ISLAMABAD, Aug 27: The government is working out a strategy to deal with rising international oil prices and the issue of increasing domestic oil prices in the next fortnight or keeping them unchanged is likely to be finalised next week.
Official sources told Dawn that the government was more worried about diesel, which is imported on a larger scale, and there was no option for the ministry of petroleum and natural resources but to propose an increase in domestic oil prices.
They said the government had already suffered a revenue loss of Rs65 billion by not fully passing on the burden of increased oil prices to the people since May 2004. Sources said the future strategy was being finalised also keeping in view the political consequences with regard to new oil price increases.
“We are examining the issue of increasing oil prices and, hopefully, it will be decided next week,” said a senior official of the ministry of petroleum.
When contacted, he said that international prices had touched $65 a barrel and nobody could predict whether these prices would go up further or start declining in future. Therefore, he said, the government was constrained to revise upward domestic oil prices.
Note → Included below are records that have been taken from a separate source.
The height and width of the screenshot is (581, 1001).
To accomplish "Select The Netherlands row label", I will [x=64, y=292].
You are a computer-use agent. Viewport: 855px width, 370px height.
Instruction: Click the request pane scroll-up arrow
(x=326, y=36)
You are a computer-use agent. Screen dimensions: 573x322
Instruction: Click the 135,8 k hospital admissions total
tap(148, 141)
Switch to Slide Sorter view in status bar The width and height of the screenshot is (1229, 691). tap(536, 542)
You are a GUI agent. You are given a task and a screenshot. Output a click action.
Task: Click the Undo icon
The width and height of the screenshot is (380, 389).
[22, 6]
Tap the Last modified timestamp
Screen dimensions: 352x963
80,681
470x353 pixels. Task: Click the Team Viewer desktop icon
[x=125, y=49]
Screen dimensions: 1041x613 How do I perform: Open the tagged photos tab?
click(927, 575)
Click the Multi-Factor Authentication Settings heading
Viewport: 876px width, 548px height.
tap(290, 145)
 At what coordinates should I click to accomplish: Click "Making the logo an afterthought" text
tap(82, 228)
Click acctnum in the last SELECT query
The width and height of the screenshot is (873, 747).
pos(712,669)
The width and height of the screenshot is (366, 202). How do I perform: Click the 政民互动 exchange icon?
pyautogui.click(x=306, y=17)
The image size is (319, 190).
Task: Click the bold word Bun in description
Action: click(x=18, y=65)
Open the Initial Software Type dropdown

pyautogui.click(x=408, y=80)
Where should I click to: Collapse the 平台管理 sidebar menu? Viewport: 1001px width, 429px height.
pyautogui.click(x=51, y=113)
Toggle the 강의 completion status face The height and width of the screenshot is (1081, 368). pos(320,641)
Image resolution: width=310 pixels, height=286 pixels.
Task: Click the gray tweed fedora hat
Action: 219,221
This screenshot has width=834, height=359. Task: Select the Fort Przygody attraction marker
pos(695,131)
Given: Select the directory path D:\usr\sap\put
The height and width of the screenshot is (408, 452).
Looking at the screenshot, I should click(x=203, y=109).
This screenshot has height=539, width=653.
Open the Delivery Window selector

Another senior official said the government had no control over international oil prices, which continue to rise because of one reason or the other. “To the maximum possible we can protect our people but beyond that everyone will have to share the burden of increased oil prices,” he said.
In response to a question, he said that the trade deficit had been increasing due to higher oil imports and higher import of machinery and equipment. However, he said the trade deficit was likely to be around $4 billion during the current financial year as was witnessed in 2004-05.
He said the government was not worried about the trade gap but current account deficit which created problems and was currently 1.6 per cent of GDP and such was not a matter of concern.
“There has been 37 per cent increase in the import of machinery and equipment worth $18 billion besides continued increase in oil prices and this has increased inflation,” he said. He expressed hope that the government would achieve 8 per cent inflation target set for 2005-06.
“This would be achieved by lowering our imports,” he said, adding that beyond a certain point, increasing imports could hurt the economy of the country and would be discouraged by the government.
However, he warned that the government may face difficulties in achieving 8 per cent inflation target in case there was a new support price announced on account of wheat or cotton.